The window for the department’s unwritten policy of avoiding active prosecutorial activity, such as issuing new subpoenas or search warrants 60 days before any election, closed on Election Day. The Senate runoff in Georgia next month is not expected to further delay any such action, although the department is likely to avoid dealing with any element that involves evidence or people in that state until the election is decided, according to people with knowledge of the situation.
A spokesman for the Justice Department declined to comment.
The longer-term implications are less clear. For the past several months, the department has been in a protracted tug of war with Mr. Trump’s legal team over the cache of documents seized in August at his Florida residence and resort.
Ultimately, this is a fight that Mr. Trump, who defied a subpoena to return documents to the National Archives in May, chose to pick. Mr. Garland, whose main objective in taking over the department was to restore confidence in the rule of law after four chaotic years, has said he had no choice but to respond to Mr.
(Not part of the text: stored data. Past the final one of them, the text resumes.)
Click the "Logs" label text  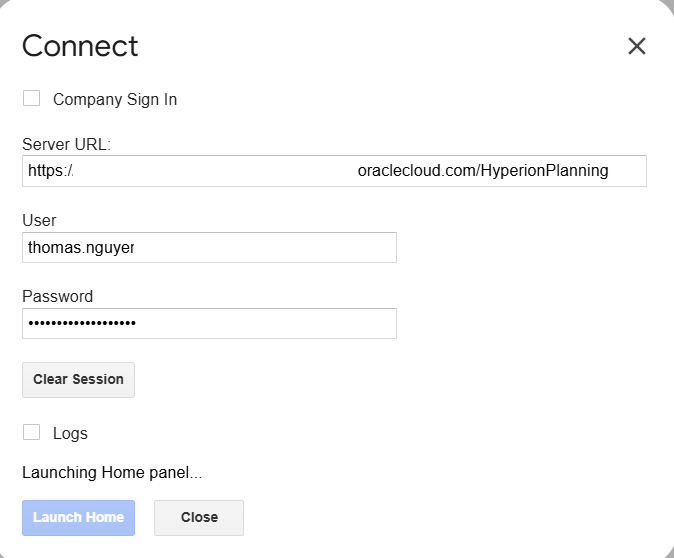click(x=70, y=433)
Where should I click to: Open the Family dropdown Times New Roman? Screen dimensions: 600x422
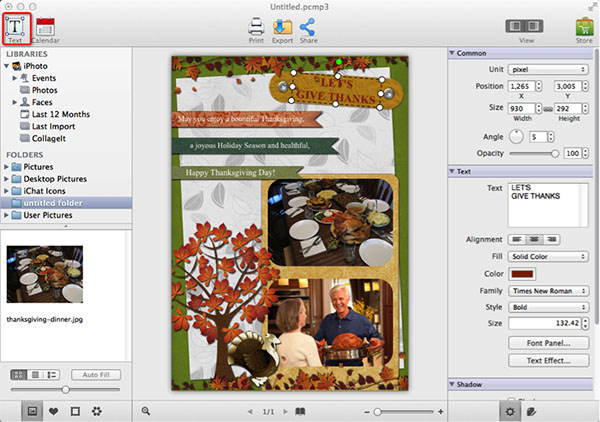pos(547,290)
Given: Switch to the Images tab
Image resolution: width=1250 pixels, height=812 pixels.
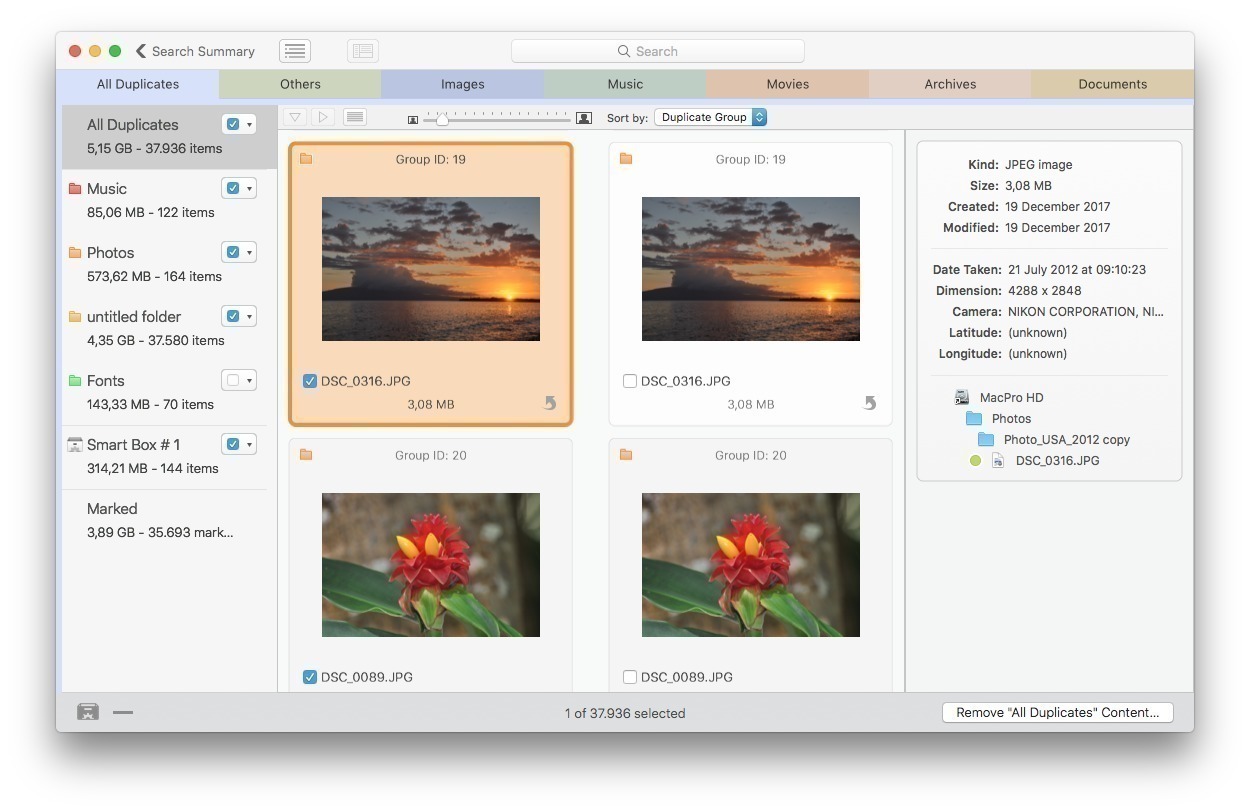Looking at the screenshot, I should click(462, 84).
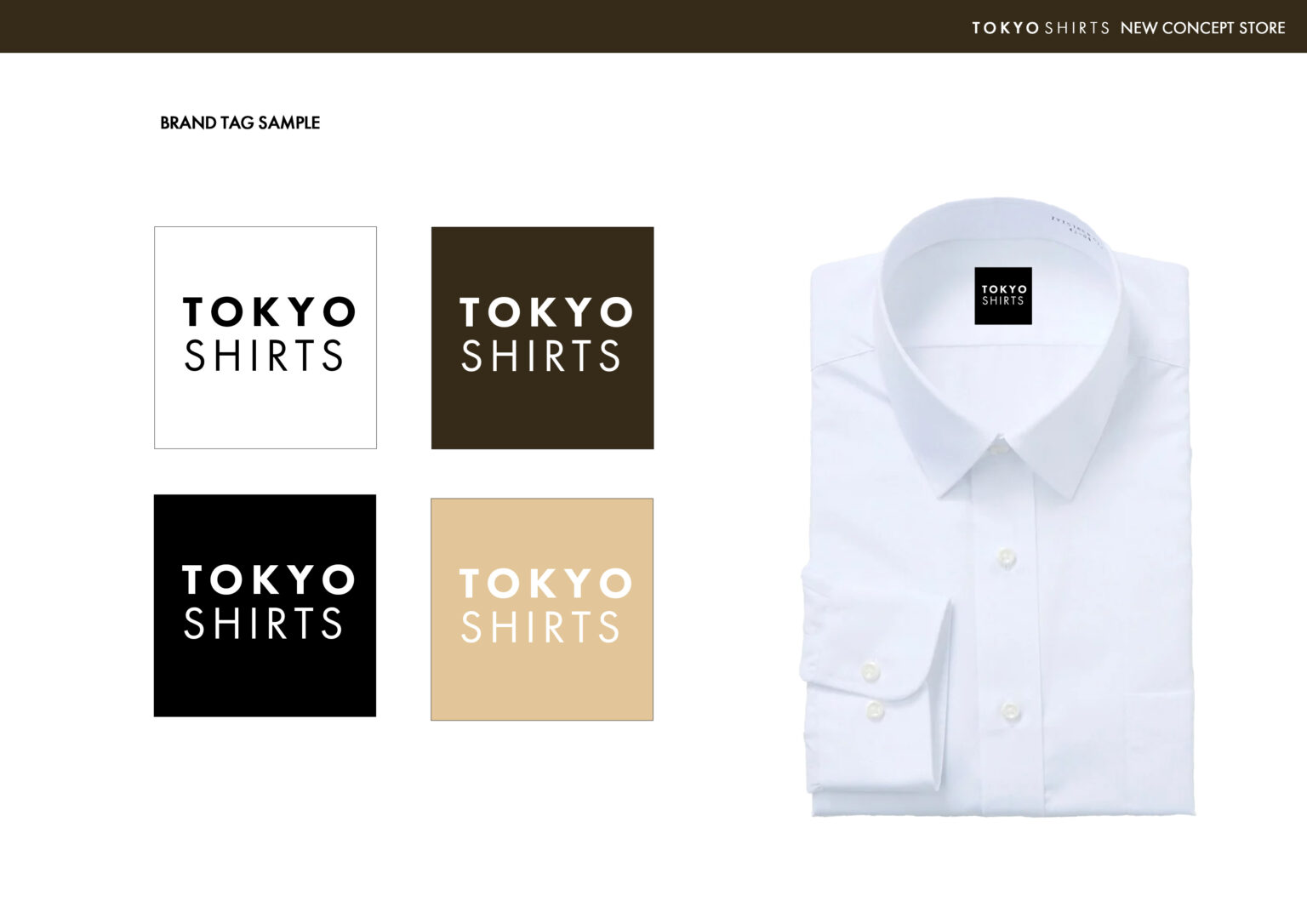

Trump’s refusal.
Beyond the legal issues his lawyers have raised in court, Mr. Trump’s strategy from the start has been to drag the process as deep into the election cycle as possible, so he can claim the entire effort is a witch hunt geared at destroying his political comeback. (One longtime Trump adviser, speaking on the condition of anonymity, said the campaign would likely make the investigation a central element of his political and fund-raising efforts).
By contrast, Mr. Garland and his team have moved as quickly as they could on the Mar-a-Lago inquiry in hopes of deciding whether to prosecute the former president before the election kicks into high gear.
But they have never been under any illusions that was entirely possible. When Mr. Garland has been asked about that dynamic, he has reiterated that his prosecutors would pursue the investigations without “fear or favor.” Moreover, many other elements of the investigation, beyond Mr. Trump’s political actions, are out of Mr. Garland’s control.
The department is still awaiting the final decision of an independent arbiter appointed to rule on Mr. Trump’s privilege claims, and prosecutors are still waiting for the intelligence community’s assessment of the materials seized from Mar-a-Lago, which will determine the potential damage inflicted on national security while serving as a source of vital evidence to prosecutors.